Image dénotant la misère économique (l'homme est vêtu d'un habit de type pyjama ; son lit se trouve près du frigo et de la TV : on a l'impression que toute la vie d'Arthur Juncker entre dans le cadre). Image de la vieillesse : mains fripées, bouche probablement édentée. Misère économique, mais aussi affective et sexuelle, avec ces mur couvert d'images érotiques. L'image exhibe ce que l'on caché soigneusement d'habitude : a sexualité d'un homme seul, pauvre et vieux. Le texte joue la surprise : Arthur Juncker a été anthropologue. Cette précision renforce le pathétique de l'image (cet homme abîmé a derrière lui une vie brillante) et ajoute une touche de grotesque : les femmes punaisées au mur sont le dernier objet d'étude de ce spécialiste de l'humain.
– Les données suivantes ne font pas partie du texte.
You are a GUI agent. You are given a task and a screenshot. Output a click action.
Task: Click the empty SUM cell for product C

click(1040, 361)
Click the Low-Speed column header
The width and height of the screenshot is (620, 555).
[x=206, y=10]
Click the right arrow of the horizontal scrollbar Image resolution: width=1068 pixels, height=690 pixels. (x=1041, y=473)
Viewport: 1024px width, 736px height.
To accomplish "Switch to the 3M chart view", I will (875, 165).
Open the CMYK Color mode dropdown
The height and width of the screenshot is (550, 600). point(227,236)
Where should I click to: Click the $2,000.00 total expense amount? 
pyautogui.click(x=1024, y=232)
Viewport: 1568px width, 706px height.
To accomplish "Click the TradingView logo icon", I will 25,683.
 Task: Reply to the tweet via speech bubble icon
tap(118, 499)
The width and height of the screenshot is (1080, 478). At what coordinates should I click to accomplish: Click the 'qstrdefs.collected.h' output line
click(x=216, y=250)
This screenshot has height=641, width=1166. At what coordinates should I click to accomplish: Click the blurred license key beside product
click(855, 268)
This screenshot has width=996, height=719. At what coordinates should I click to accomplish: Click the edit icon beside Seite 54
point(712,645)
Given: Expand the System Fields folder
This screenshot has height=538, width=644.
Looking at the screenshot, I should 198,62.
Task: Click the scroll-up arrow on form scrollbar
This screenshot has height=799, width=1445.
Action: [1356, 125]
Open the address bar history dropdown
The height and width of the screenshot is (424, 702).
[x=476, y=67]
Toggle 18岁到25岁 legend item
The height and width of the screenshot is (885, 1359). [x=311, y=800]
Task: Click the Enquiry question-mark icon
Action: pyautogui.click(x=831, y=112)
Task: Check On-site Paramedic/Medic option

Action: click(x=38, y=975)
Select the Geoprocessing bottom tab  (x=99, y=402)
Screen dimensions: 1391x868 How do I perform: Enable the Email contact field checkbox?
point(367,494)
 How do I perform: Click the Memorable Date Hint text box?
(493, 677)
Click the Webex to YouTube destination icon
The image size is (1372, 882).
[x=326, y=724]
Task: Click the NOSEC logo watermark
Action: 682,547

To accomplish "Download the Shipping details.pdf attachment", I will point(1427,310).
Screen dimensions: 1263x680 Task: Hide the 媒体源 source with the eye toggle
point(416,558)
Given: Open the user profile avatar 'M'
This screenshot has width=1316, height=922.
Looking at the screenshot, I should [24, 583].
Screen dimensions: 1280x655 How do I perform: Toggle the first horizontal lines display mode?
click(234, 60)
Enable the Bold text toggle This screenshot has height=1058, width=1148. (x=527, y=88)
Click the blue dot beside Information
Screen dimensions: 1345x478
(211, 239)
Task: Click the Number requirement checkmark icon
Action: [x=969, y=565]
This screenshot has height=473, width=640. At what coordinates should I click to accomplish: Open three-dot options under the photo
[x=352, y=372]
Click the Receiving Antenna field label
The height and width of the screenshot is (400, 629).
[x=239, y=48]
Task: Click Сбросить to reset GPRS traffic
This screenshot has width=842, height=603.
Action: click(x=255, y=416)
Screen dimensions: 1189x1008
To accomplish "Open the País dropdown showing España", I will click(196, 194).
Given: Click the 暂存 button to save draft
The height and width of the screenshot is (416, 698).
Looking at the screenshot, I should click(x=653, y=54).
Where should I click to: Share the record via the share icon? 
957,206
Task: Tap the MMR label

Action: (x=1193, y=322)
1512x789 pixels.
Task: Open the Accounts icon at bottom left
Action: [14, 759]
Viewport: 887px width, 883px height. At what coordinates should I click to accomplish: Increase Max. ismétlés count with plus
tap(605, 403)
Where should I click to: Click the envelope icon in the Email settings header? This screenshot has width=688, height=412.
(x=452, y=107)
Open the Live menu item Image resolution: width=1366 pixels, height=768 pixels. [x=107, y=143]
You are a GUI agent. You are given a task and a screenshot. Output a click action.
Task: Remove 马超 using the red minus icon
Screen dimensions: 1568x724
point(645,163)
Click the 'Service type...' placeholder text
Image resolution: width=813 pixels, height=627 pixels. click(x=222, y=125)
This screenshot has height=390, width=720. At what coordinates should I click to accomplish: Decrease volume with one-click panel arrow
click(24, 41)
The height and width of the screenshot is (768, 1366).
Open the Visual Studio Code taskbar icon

Ce portrait se caractérise par la théâtralisation avec les deux rideaux, qui définissent deux espaces scéniques identiques. Les de Changy trônent sur des fauteuil de style, à contre-jour (les regarder est éblouissant). Leurs deux enfants sont semblablement et étroitement maintenus par leurs parents à qui ils ne risquent pas d'échapper. Univers très organisé, sous le signe du double (deux rideaux, deux fauteuils, postures des parents presque symétrique… deux statuettes de chiens) ; au centre de l'image, surplombant le couple, un buste antique sur une colonne ; les séparant, un récipient mystérieux. Pièce vaste, plafonds très hauts, tapis, table marquetée, alarme dans l'angle supérieur gauche : tout dit la richesse et la distinction. Jeu de regards : les humains regardent l'objectif ; le buste regarde une statue de chien qui regarde sa jumelle.